Bottom line: Hyperparameter random search can be effective but the difficult part is determining what to parameterize and the range of possible parameter values.
When creating a neural network prediction model there are many architecture hyperparameters (number hidden layers, number of nodes in each hidden layer, hidden activation functions, initialization algorithms and their parameters, etc., etc.) And then there are dozens of training hyperparameters (optimization algorithm, learning rate, momentum, batch size, number training epochs, etc.)

In this demo, the best parameters were in trial 2 with 16 hidden nodes, tanh hidden activation, Adam optimization, learn rate = 0.01809, batch size = 14, and max_epochs = 799
Most of my colleagues and I use a manual approach for finding good hyperparameters. We use our experience and intuition. It’s possible to programmatically search for good hyperparameters.

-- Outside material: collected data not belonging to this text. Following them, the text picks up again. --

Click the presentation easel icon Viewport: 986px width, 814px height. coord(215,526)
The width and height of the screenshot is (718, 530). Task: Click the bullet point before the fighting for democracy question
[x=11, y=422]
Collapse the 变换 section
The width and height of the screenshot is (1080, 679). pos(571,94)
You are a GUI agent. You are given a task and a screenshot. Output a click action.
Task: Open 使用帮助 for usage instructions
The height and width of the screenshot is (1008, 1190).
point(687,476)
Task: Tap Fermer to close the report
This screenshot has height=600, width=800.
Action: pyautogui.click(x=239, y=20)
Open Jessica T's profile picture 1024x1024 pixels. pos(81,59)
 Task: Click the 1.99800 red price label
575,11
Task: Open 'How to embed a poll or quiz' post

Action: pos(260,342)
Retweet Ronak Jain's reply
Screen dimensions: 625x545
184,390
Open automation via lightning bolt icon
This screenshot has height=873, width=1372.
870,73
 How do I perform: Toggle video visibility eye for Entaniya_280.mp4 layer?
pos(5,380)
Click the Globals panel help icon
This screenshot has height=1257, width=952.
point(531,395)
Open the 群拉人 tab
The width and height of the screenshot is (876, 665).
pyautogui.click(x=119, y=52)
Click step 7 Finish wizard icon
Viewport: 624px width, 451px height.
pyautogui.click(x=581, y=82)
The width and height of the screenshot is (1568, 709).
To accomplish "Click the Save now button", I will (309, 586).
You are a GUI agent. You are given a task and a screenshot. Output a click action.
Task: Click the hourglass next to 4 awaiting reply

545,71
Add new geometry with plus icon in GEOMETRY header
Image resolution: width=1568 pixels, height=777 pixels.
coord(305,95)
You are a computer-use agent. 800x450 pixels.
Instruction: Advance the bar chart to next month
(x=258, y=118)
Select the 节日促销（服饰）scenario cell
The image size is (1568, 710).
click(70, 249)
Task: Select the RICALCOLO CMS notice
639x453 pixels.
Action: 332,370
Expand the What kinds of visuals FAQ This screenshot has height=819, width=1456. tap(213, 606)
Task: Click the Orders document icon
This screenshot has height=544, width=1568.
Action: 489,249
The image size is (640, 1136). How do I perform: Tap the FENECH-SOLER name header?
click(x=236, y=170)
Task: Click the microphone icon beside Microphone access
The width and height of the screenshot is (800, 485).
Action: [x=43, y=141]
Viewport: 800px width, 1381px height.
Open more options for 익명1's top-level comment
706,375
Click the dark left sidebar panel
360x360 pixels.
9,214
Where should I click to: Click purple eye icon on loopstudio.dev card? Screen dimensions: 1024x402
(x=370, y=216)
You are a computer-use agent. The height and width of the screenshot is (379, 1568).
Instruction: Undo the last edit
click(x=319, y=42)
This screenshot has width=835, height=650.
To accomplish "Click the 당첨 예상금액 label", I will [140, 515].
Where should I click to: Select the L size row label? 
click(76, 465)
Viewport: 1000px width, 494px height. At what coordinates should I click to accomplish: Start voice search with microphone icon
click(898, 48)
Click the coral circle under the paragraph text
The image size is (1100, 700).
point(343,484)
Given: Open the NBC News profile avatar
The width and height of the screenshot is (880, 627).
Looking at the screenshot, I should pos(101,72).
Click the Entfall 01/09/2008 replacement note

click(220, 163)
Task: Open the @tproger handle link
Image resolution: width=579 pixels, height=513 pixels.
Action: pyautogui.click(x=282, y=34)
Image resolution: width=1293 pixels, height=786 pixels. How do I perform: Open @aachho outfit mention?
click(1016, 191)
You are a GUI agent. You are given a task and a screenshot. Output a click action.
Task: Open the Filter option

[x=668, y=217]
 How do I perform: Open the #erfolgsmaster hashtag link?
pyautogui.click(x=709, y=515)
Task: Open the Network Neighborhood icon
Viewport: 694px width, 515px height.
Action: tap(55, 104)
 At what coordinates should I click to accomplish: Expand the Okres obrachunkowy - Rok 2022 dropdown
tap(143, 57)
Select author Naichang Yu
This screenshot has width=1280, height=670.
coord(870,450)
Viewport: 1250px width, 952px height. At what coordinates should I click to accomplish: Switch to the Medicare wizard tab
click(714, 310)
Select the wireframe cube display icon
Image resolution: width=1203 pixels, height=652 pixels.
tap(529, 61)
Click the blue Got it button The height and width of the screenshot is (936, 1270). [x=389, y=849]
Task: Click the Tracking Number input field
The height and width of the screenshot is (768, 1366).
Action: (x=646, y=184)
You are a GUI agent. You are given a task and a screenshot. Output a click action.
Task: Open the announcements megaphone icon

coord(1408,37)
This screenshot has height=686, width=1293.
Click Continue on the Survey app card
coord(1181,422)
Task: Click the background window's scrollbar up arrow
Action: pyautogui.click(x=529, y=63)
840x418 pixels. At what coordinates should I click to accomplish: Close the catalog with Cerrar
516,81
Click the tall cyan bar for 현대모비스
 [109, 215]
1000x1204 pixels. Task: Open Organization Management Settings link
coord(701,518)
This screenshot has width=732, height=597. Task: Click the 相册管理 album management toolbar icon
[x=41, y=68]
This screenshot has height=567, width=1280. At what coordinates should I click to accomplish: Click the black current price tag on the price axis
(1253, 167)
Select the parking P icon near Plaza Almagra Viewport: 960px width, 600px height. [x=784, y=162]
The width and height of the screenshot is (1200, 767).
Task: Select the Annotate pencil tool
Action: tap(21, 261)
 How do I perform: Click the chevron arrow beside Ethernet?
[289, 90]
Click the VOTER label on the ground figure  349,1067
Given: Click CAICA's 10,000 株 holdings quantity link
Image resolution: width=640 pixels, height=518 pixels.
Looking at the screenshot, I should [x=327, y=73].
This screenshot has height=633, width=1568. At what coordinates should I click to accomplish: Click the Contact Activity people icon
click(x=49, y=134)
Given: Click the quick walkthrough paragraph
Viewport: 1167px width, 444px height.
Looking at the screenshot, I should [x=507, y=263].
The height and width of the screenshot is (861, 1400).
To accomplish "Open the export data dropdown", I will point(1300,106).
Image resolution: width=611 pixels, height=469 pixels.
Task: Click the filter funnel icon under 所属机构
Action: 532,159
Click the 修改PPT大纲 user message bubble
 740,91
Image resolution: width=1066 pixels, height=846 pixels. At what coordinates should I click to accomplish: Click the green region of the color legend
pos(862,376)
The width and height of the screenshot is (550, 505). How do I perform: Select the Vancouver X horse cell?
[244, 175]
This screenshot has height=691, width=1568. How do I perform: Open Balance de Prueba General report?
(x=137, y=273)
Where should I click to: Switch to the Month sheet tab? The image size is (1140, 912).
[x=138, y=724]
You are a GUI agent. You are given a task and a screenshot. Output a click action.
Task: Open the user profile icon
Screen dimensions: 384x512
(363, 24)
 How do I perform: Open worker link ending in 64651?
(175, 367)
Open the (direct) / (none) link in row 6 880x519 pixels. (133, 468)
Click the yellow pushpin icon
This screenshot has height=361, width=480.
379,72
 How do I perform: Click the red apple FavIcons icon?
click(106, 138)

Somewhat surprisingly, a random search of hyperparameter values is highly effective compared to more sophisticated techniques, grid search in particular. See “Random Search for Hyper-Parameter Optimization” (2012) by J. Bergstra and Y. Bengio.
I put together a demo of hyperparameter random search. My demo problem is to predict a person’s political leaning (conservative, moderate, liberal) from sex, age, state, and income. In pseudo-code the idea is:
# loop n times # create random arch and train hyperparams # use arch params to create net # use train params to train net # evaluate trained net # log params and eval metric to file # end-loop # analyze log offline
I used just two architecture parameters: number of hidden nodes and hidden activation function. The architecture had fixed two hidden layers.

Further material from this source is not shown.